Gravatar Some mental illnesses and personality disorders are neurologically-based as opposed to psychosomatic, and some of those that are neurological can be medically and scientifically detected with CAT scans and other empirical, objectivem scientific instrumentation and methods just as, for example, the mental retardation of some individuals can. It is those conditions that can be proven medically and scientifically that must be separated from "disorders" defined by the pseudo-sciences of psychiatry and clinical psychology.


Gravatar Neurologically-based issues are not considered mental illness. I went to reread a defintion, since I hadn't done so since university, to verify what I remembered and it specifically excluded anything caused by physical defects in the brain.


Gravatar I didn't say neurologically-based issues ARE mental illness. Putting it another way, I said that some personality and mental disorders are the result of neurological pathology that can be demonstrated medically and scientifically.

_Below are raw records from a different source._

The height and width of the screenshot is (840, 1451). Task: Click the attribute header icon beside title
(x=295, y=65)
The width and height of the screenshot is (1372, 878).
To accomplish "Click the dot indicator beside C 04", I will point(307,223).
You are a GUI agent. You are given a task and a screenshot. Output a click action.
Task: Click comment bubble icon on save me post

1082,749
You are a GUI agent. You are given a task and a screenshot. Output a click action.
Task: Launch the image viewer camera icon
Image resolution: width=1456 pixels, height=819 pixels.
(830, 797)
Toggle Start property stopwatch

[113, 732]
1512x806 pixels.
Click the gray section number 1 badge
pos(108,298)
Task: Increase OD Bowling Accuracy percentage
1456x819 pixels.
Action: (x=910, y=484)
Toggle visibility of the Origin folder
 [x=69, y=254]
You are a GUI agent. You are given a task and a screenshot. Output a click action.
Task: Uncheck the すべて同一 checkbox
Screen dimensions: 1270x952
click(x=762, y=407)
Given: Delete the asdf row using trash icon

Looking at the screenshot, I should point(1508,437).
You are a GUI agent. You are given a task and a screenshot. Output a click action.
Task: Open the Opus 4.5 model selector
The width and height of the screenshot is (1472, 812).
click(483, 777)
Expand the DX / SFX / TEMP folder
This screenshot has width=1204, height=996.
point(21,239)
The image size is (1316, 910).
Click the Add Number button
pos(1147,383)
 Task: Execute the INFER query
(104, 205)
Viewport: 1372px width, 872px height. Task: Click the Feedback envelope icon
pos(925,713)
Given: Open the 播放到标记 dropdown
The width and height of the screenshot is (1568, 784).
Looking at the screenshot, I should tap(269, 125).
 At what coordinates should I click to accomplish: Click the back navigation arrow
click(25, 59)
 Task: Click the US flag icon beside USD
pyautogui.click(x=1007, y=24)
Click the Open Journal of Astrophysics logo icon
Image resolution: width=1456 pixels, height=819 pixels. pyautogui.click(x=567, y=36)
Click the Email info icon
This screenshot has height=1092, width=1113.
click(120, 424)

Gravatar The Diagnostic and Statistical Manual, which is the "rulebook" for diagnosing mental disorders, does include neurologically-based conditions such as mental retardation and senility (Alzheimer's is now considered one of that group of disorders). I think that's so for at least two reasons: the book is supposed to be comprehensive; and insurance companies use the DSM as a guide for paying claims. That is, if it isn't in the book, it isn't a "real" disorder—hence the escalation of conditions deemed disorders.